Hoje, 28 de janeiro, celebramos o Dia Internacional da Proteção de Dados, uma data que reforça a importância da Proteção de Dados Pessoais e da construção de ambientes digitais seguros e transparentes.

 

No Brasil, essa agenda ganhou força especialmente a partir da Lei Geral de Proteção de Dados (LGPD), que inaugurou uma nova fase de responsabilidade, governança e direitos para titulares. No entanto, a evolução não parou por aí — e nosso arcabouço jurídico se consolidou como um dos mais robustos da América Latina.

 

Avanços desde a Entrada em vigor da LGPD

Desde 2020, o país tem trilhado um caminho consistente de fortalecimento institucional, normativo e cultural:

 

1. Consolidação Regulatória e Fortalecimento da ANPD

A Autoridade Nacional de Proteção de Dados (ANPD), nestes 5 anos de vigência da LGPD, vem estruturando a regulação brasileira por meio de resoluções fundamentais para orientar agentes de tratamento e dar previsibilidade jurídica ao mercado.
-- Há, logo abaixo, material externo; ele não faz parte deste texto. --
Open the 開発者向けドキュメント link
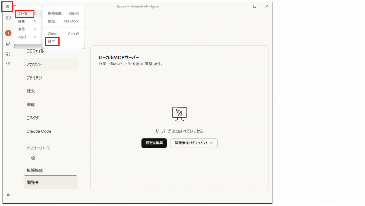The height and width of the screenshot is (206, 365). pyautogui.click(x=194, y=143)
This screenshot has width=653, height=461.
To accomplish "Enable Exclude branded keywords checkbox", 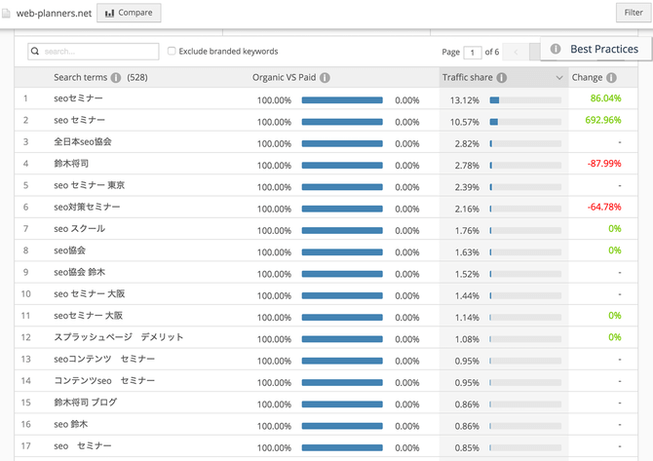I will [x=172, y=52].
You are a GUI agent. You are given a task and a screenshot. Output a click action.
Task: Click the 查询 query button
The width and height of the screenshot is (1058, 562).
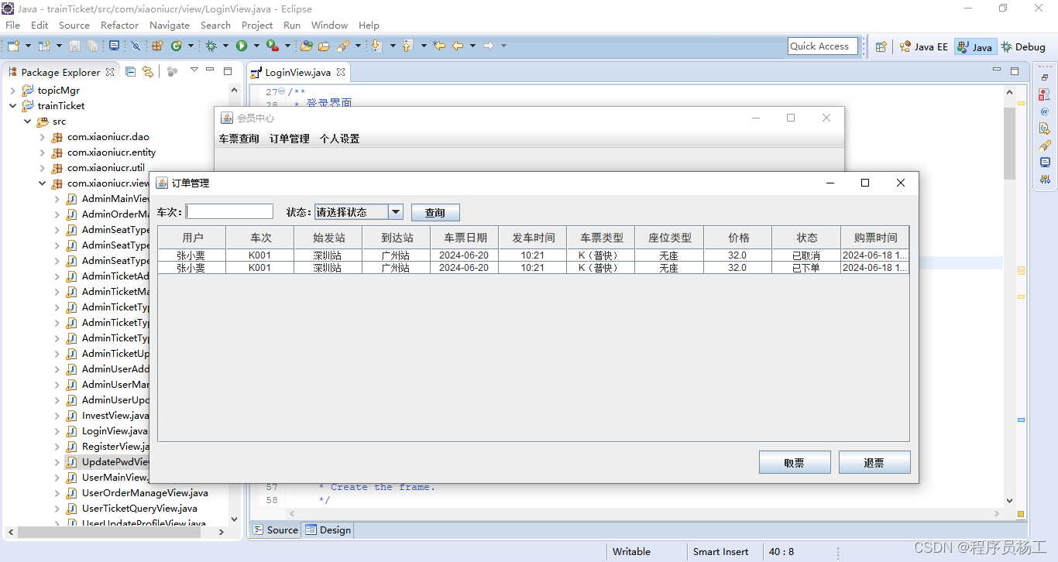[435, 211]
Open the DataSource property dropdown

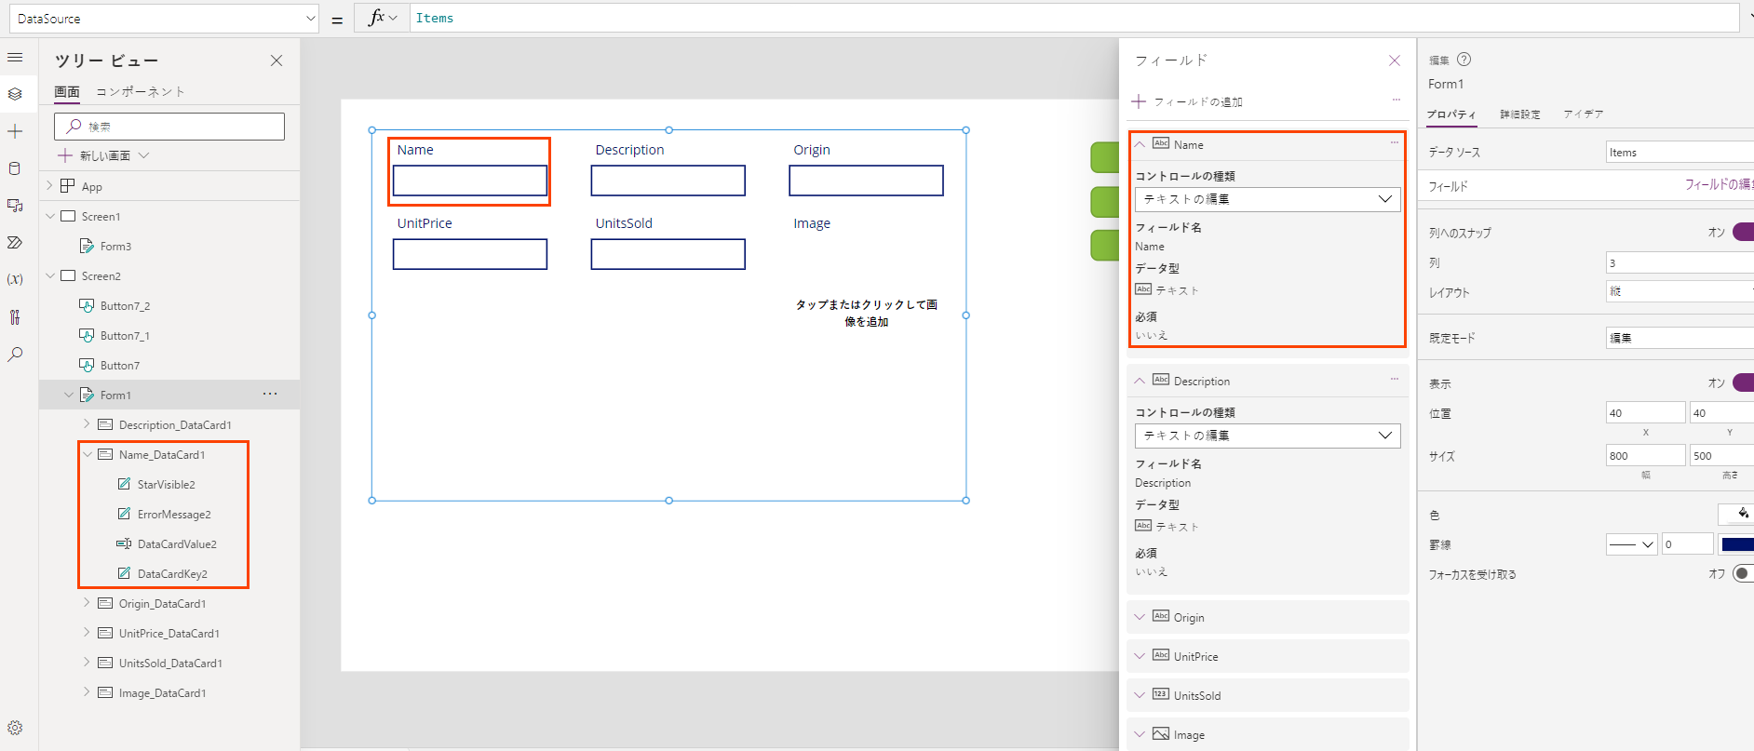(x=168, y=19)
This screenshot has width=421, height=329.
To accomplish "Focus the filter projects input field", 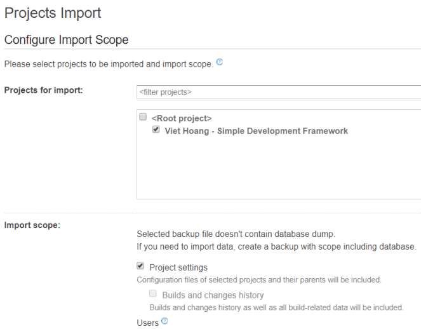I will pos(279,92).
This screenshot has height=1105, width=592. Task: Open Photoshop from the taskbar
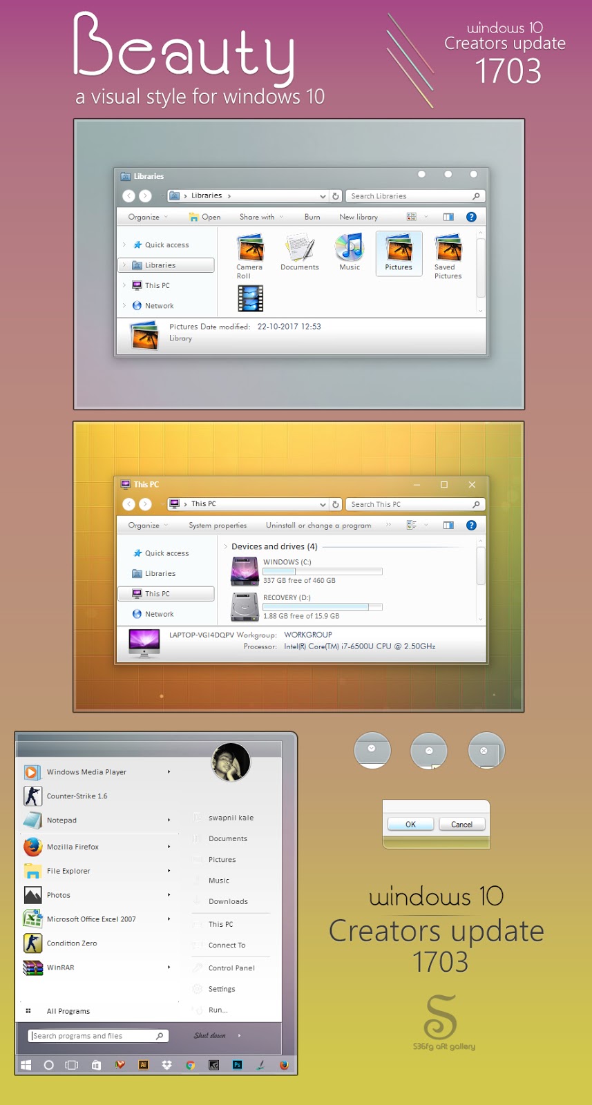pyautogui.click(x=237, y=1065)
Entre os principais marcos, temos:

  • Resolução CD/ANPD nº 1/2021 – Estabeleceu o Regulamento da Fiscalização e o Processo Administrativo Sancionador, definindo como a ANPD atua na apuração de infrações e aplicação de sanções.
  • Resolução CD/ANPD nº 2/2022 – Criou normas diferenciadas para agentes de tratamento de pequeno porte, simplificando obrigações e incentivando a adequação proporcional.
  • Resolução CD/ANPD nº 4/2023 – Regulamentou a dosimetria e aplicação de sanções, definindo critérios objetivos para multas, advertências e demais medidas, reforçando transparência e segurança jurídica.
  • Resolução CD/ANPD nº 18/2024 – Disciplinou a atuação do Encarregado pelo Tratamento de Dados Pessoais, reforçando o seu papel de elo entre o titular de dados, o agente de tratamento e a autoridade.
  • Resolução CD/ANPD nº 19/2024 – Publicou o regulamento sobre transferência internacional de dados, estabelecendo regras, salvaguardas e mecanismos como cláusulas-padrão.
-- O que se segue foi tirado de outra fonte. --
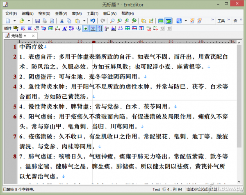The height and width of the screenshot is (195, 246).
Task: Toggle the show-returns marker plugin button
Action: 86,28
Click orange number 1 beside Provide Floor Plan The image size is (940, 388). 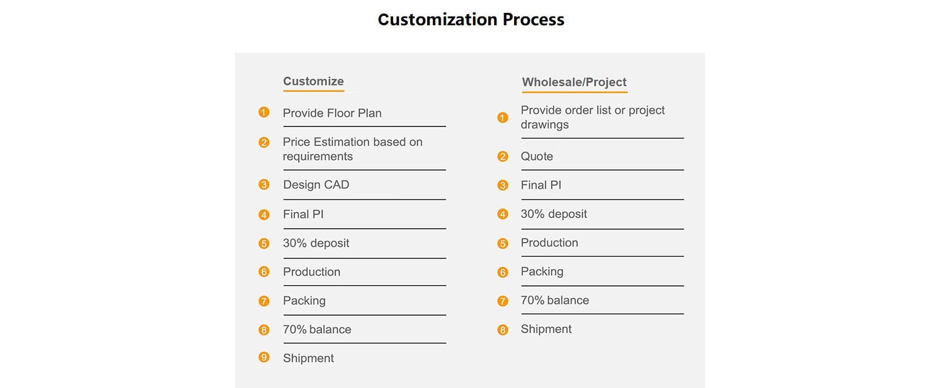tap(264, 112)
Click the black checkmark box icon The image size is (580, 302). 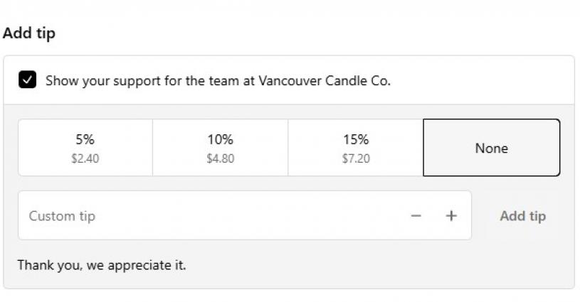[x=28, y=80]
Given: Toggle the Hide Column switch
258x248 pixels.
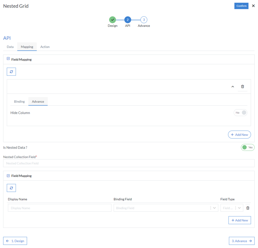Looking at the screenshot, I should coord(240,113).
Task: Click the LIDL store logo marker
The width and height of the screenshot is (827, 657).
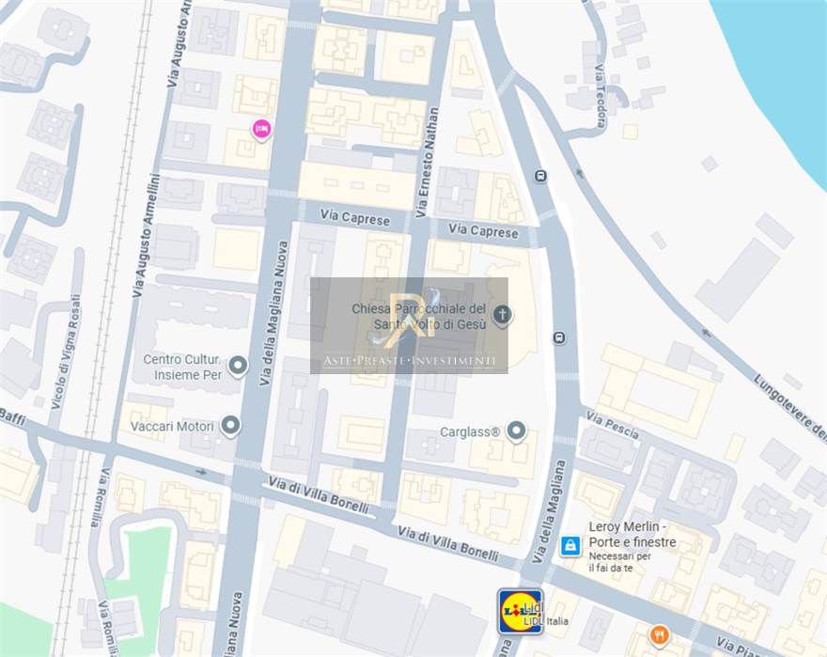Action: 520,611
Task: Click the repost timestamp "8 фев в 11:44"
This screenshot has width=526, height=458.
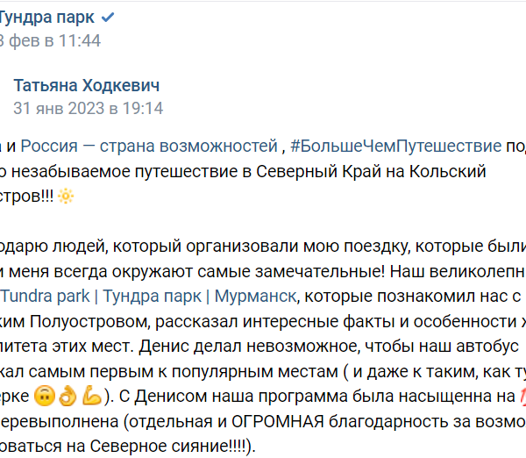Action: tap(51, 40)
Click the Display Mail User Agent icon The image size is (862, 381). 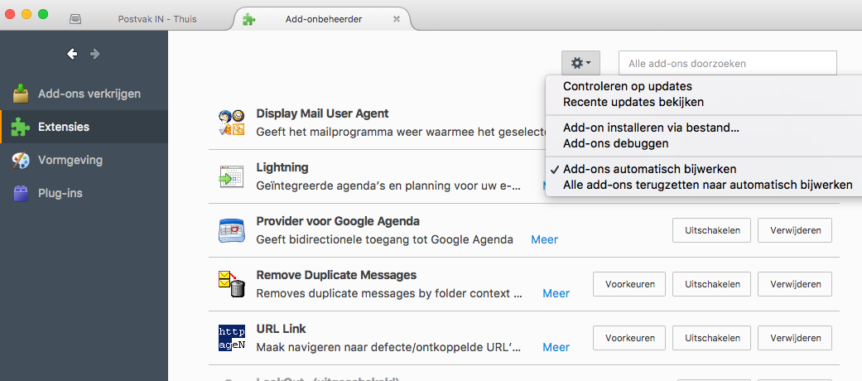point(231,123)
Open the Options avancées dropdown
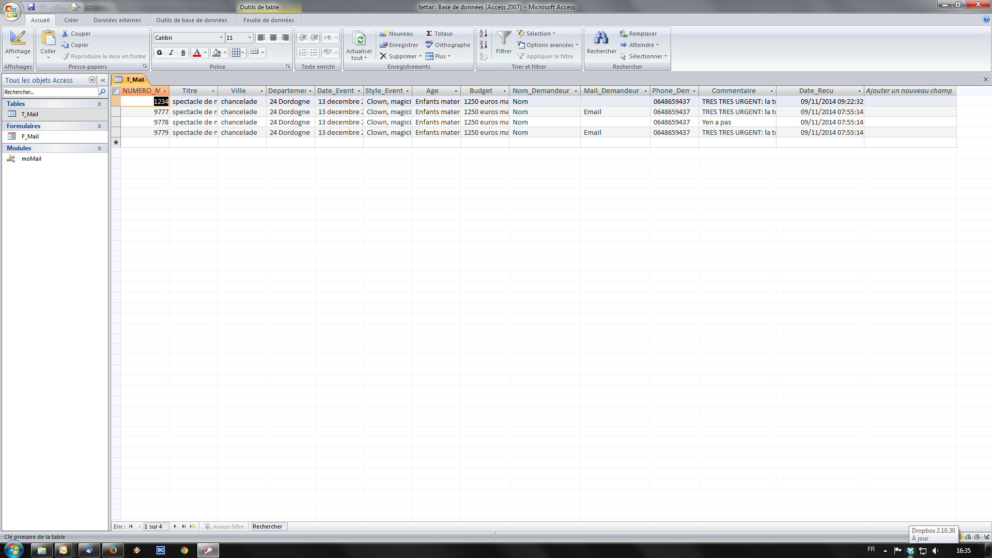 click(x=549, y=44)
Esses e outros marcos e guias criados pela ANPD, somados à agenda regulatória contínua (Agenda Regulatória ANPD 25-26), consolidam a atuação técnica e institucional da ANPD e ampliam a maturidade brasileira em privacidade.

 

2. Proteção a Grupos Vulneráveis

  • Lei 14.811/2024 – “ECA Digital”, que tipifica o cyberbullying e reforça cuidados com crianças e adolescentes no ambiente digital.

 

3. Expansão da Cultura de Responsabilidade Digital

  • Popularização de temas como segurança cibernética, ética no uso de dados, governança digital e transparência de algoritmos.
  • Diálogo crescente entre empresas, governo, academia e sociedade civil, representado pela atuação do Conselho Nacional de Proteção de Dados Pessoais e da Privacidade (CNPD), órgão consultivo da ANPD, que possui entre os seus papéis o de elaborar estudos e realizar debates e audiências públicas sobre a proteção de dados pessoais e da privacidade.

 

4. Debates sobre Regulação de IA e Plataformas

  • Avanço das discussões legislativas sobre Inteligência Artificial, inspiradas em modelos internacionais como o EU AI Act.
  • Escuta pública, participação da ANPD e amadurecimento do debate técnico-jurídico sobre riscos e impactos.

 

Assim, nesta data especial, gostaríamos de lembrar e comemorar que cada avanço normativo representa mais segurança para titulares, mais responsabilidade para agentes de tratamento e mais previsibilidade para a inovação tecnológica no país. A privacidade e proteção de dados além de ser um direito regulamentado pela LGPD, é uma realidade brasileira e está mudando a cultura digital do país.